The meditator’s practice has now moved naturally to the 2nd rūpa jhāna, characterised by the three remaining jhāna factors, pīti (attentive joy experienced in the body and mind), sukha (mental bliss), and ekagatta (one-pointedness of mind). A simile here is a clear and still Pool of Water, nothing needs to be added, and nothing leaks away. This is now predominantly a feeling state, with an increasing sense of absorption, satisfaction and joy. Joy (pīti) experienced in the body is felt as an energisation, sometimes at first quite coarse, causing trembling or vibration or even jumping of the body, masking the more subtle mental satisfaction or bliss (sukha).
As the meditator’s confidence grows, and as piti and sukha permeate body and mind, pīti becomes increasingly subtle. Contentment and stillness deepen, like the still pool of water, and the desire for excitement and stimulation fades as the meditation develops into the 3rd rūpa jhāna, characterised by just the two remaining factors, sukha and ekagatta. Any disturbance in the body has now faded, pīti has quietened, and any risk of falling back into cognitive processes of vitakka and vicāra is now remote. The simile here is a Lotus Flower, pure and unsullied, risen clear above the still pool of water.

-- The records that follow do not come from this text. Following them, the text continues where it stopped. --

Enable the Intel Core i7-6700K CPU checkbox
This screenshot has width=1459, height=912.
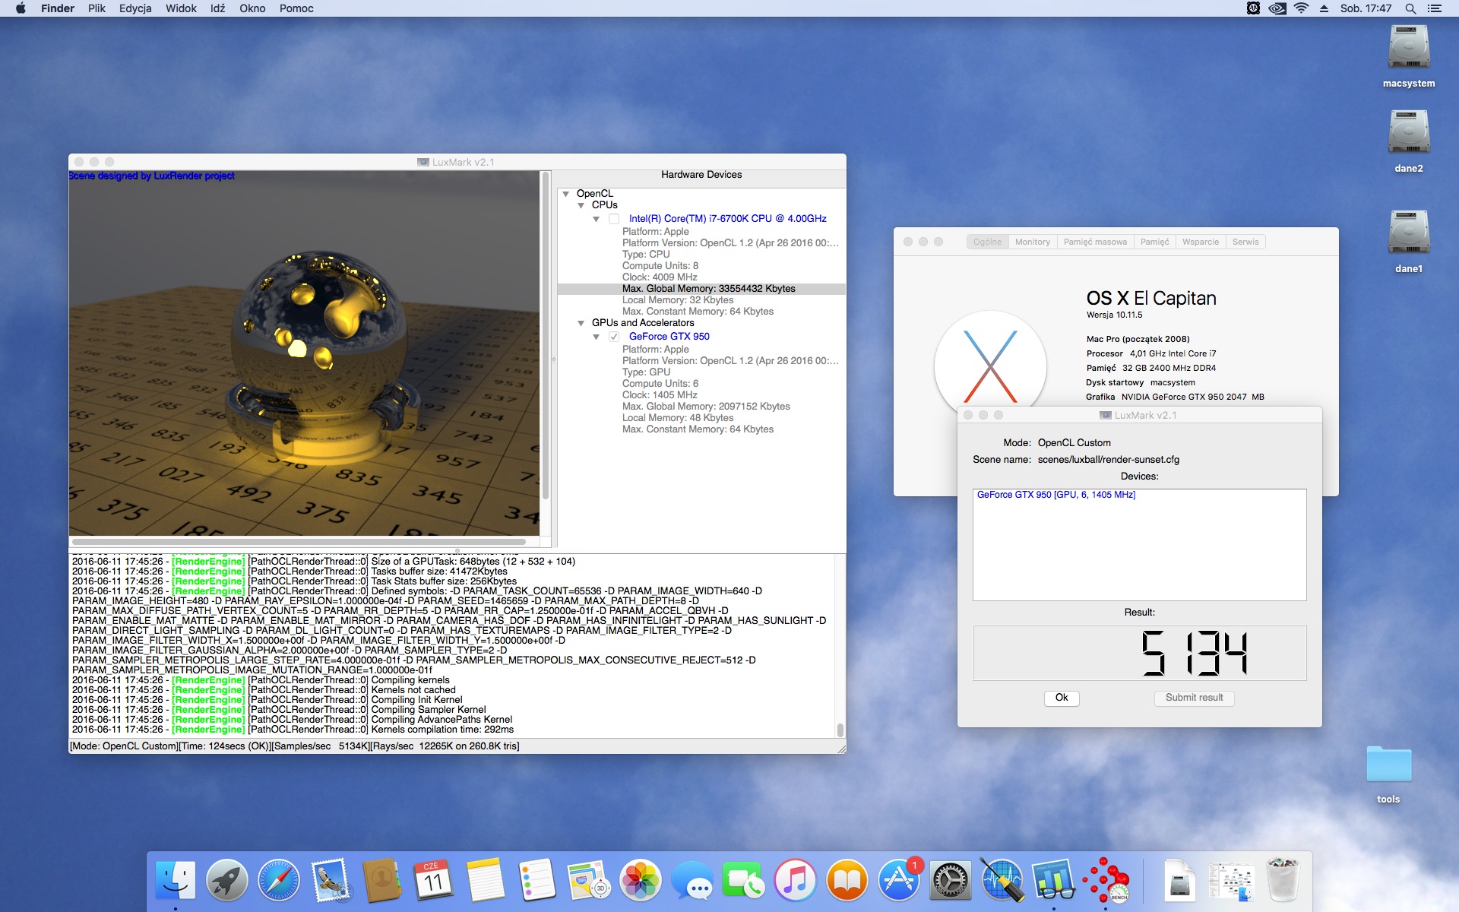tap(614, 219)
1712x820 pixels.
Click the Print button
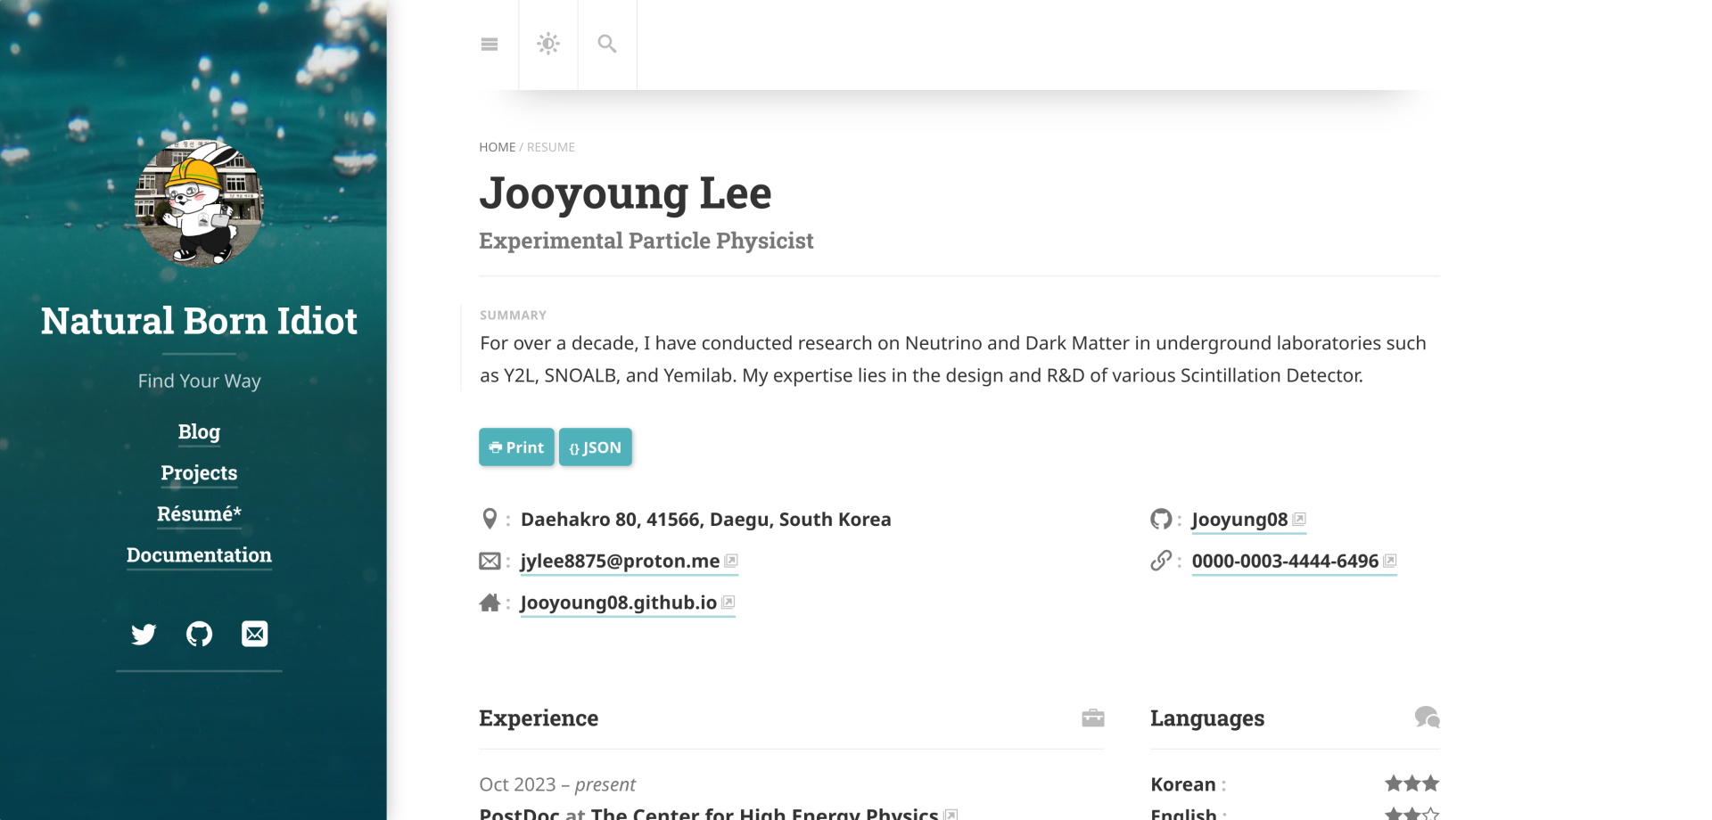click(515, 447)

The experience is of deep satisfaction and bliss, and of feeling for the first time fully conscious.
While the breath/nimitta and any sense of nāma-rūpa (subject-object) has become very subtle in the 3rd jhāna, the meditation can deepen still further into the perfectly balanced 4th rūpa jhāna. Pain has been let go in the first three jhānas, and now in the 4th jhāna any dependence on sukha or any need for satisfaction is also let go. The experience is of a pure, perfect balance, fully absorbed, characterised by equanimity (upekkhā). The simile is of being completely covered by a fine White Cloth, perfectly protected from any disturbance of pleasure or pain, experiencing the bliss of upekkhā. In the Vimuttimagga it is said that “the experiencing of the mind is the state of the fourth meditation jhāna”.
Simile of the white cloth
The simile of being enveloped by a White Cloth in the 4th rūpa jhāna is intriguing. It brings to mind another instance of the use of a white cloth in the now rarely seen, but very beautiful, Pansukūl ceremony, a form of blessing ritual to heal or extend the life of, usually, an elderly recipient. The recipient lies down and is covered entirely by a fine white cloth, and remains in a twilight, transitional realm while monks chant sections of the Matika, normally chanted for the dead. When the chanting ends, the senior monk “plucks” away the white cloth, and the recipient is symbolically reborn.
Originally, at the time of the Buddha (and a practice still followed today by some monks), pamsukūla referred to collecting rags discarded in a graveyard, usually from the shroud of a dead body. Such rags may be taken freely by a monk, cleaned thoroughly and dyed, and sewn into monks’ robes. In fact, pamsukūla robes were originally, at the very beginnings of establishing a Buddhist Sangha, one of the four “marks” or supports that defined being a Bhikkhu. Thus, the Vinaya states, “pamsukūlacivaram nissāya pabbajjā”4 – “this Going Forth has as its support rag robes”.
The simile of the White Cloth suggests that the 4th rūpa jhāna is a kind of transitional state, neither of the old world, nor yet quite entirely cut off from it. In the same way, taking ordination and wearing monks’ robes is a major life transition for a new monk. Also, anticipating the discussion of the arūpa jhānas, the quality of balance of the 4th rūpa jhāna has some similarities to the “in-between” and “neither-nor” qualities of the 3rd and 4th arūpa jhānas.